▶ _OBJECTIF ÉNONCÉ 1_: Indiquez uniquement le nombre de lignes de la liste qui contiennent le mot « button ».

▶ _EXTRAIT_:
★ ★ ★ ★ ★
Le Choix du pianiste croise l’histoire française des années 1930 et de la Seconde Guerre mondiale avec celle d’un musicien. Dans une sentimentalité parfois excessive, mais non sans charme

Des mains de pianiste jouent dans le vide. Ce sont celles de François Touraine (Oscar Lesage) qui, même sans clavier, continuent de jouer Chopin, Liszt, Beethoven et Bach. Le Choix du pianiste, écrit et réalisé par Jacques Otmezguine, retrace les étapes du destin de François, les enchevêtrant sans chronologie. L’enfance dans les années 1930 au sein de la bourgeoisie française antisémite, auprès d’un père (Philippe Torreton) hostile à la vocation d’un fils qu’il destine au commerce. La ruine de la famille. Le début de carrière du jeune prodige, à la Salle Gaveau, sous l’aile du chef d’orchestre Paul Paray (André Manoukian). Son histoire d’amour aussi absolue que son oreille pour sa professeure juive, Rachel (Pia Lagrange). Ses déboires pendant la guerre. Sa déchéance dans l’après guerre. Son alcoolisme et sa renaissance dans les bras d’Annette (Zoé Adjani). Une vingtaine d’années de l’histoire française du XXe siècle à l’arrière plan d’un drame romantique mis en lumière par une chaude palette de bruns, de bleus de verts, et incarné par un Chopin en dominantes majeure et mineure.
★ ★ ★ ★ ★
▶ _DONNÉES FOURNIES_:
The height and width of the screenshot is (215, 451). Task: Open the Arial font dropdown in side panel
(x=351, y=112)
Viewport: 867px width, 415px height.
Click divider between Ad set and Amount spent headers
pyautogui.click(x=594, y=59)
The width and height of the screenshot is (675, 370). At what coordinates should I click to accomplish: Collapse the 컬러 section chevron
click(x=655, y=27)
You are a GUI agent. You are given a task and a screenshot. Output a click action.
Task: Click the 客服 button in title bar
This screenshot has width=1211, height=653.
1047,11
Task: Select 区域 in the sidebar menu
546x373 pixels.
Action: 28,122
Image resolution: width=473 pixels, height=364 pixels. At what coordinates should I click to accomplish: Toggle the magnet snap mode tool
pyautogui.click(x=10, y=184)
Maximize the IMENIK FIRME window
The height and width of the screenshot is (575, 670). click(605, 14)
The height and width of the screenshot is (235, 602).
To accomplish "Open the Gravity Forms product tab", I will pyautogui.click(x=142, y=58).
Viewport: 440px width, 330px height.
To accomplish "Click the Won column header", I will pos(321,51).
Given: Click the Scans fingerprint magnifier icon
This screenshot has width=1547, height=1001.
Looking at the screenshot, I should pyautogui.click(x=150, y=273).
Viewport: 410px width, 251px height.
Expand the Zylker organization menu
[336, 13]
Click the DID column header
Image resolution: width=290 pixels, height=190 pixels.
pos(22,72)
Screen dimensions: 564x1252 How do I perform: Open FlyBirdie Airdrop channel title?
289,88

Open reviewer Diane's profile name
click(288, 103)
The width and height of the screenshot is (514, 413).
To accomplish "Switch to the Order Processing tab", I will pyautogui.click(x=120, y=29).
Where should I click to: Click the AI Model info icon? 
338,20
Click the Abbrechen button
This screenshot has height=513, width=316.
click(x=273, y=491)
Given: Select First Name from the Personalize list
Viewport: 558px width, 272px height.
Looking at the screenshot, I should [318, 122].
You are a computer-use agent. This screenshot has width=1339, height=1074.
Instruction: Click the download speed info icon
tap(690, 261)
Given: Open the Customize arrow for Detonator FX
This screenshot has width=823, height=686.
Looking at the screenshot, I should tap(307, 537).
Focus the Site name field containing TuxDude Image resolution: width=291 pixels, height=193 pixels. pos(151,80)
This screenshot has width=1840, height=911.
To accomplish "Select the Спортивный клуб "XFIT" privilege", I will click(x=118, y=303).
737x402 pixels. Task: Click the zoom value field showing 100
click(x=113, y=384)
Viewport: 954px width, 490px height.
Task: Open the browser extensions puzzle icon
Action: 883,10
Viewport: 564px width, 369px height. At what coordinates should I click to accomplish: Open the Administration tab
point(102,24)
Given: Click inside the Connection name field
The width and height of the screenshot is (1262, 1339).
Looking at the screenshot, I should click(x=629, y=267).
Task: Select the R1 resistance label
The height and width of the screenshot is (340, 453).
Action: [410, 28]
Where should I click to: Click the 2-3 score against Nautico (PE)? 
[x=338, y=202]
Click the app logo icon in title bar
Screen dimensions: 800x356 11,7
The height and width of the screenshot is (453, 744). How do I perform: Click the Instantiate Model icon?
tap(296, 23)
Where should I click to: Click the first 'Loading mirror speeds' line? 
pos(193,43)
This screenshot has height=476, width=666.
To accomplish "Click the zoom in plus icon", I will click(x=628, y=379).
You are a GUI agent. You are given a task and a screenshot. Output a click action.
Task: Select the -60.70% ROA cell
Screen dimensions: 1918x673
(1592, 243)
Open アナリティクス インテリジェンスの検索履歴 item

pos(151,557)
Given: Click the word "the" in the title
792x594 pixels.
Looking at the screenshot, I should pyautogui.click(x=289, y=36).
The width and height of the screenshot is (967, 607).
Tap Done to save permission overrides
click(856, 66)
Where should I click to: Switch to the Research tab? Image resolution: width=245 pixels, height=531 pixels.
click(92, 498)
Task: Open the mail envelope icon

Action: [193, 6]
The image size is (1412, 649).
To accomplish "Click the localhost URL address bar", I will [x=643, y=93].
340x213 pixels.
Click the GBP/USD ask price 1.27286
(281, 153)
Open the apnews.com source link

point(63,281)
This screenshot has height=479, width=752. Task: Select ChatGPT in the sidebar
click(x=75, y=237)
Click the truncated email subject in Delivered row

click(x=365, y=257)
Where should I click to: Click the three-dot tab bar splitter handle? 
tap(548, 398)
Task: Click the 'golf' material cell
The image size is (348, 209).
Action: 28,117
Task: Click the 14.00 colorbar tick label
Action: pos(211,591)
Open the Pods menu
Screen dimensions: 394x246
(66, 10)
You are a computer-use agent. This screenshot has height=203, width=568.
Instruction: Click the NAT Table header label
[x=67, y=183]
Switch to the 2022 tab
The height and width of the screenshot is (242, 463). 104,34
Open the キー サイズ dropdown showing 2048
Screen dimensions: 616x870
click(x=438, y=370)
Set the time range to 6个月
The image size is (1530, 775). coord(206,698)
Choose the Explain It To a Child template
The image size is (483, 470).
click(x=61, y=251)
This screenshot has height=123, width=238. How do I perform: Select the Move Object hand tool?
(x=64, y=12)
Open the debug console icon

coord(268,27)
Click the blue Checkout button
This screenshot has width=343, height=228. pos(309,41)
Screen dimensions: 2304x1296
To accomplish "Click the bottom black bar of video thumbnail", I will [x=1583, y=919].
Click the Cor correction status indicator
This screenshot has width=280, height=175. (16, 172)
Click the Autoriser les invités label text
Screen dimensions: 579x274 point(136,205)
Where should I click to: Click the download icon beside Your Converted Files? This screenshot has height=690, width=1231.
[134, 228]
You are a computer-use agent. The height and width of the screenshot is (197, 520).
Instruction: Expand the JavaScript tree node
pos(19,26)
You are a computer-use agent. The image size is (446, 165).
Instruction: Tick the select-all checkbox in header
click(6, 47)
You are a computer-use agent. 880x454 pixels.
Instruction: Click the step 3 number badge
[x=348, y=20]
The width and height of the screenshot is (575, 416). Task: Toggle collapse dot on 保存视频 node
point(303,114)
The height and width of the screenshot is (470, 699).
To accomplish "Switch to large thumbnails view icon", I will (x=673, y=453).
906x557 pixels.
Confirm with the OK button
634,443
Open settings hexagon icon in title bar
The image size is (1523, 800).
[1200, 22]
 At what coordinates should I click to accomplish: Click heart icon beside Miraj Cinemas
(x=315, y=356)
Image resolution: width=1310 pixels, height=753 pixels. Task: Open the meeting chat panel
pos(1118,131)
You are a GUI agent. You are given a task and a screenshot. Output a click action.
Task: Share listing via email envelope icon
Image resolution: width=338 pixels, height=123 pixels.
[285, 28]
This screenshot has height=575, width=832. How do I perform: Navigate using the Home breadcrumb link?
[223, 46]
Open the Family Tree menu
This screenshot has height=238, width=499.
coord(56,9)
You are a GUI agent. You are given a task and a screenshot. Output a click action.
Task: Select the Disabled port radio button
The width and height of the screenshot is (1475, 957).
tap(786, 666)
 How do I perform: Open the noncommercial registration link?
★ ★ ★ ★ ★
▶ _OBJECTIF ÉNONCÉ 2_: D'après l'extrait, sous l'aile de quel chef d'orchestre François Touraine commence-t-il sa carrière ?

▶ _RÉSULTAT DE L'EXERCICE 1_: 5

▶ _RÉSULTAT DE L'EXERCICE 2_: Paul Paray.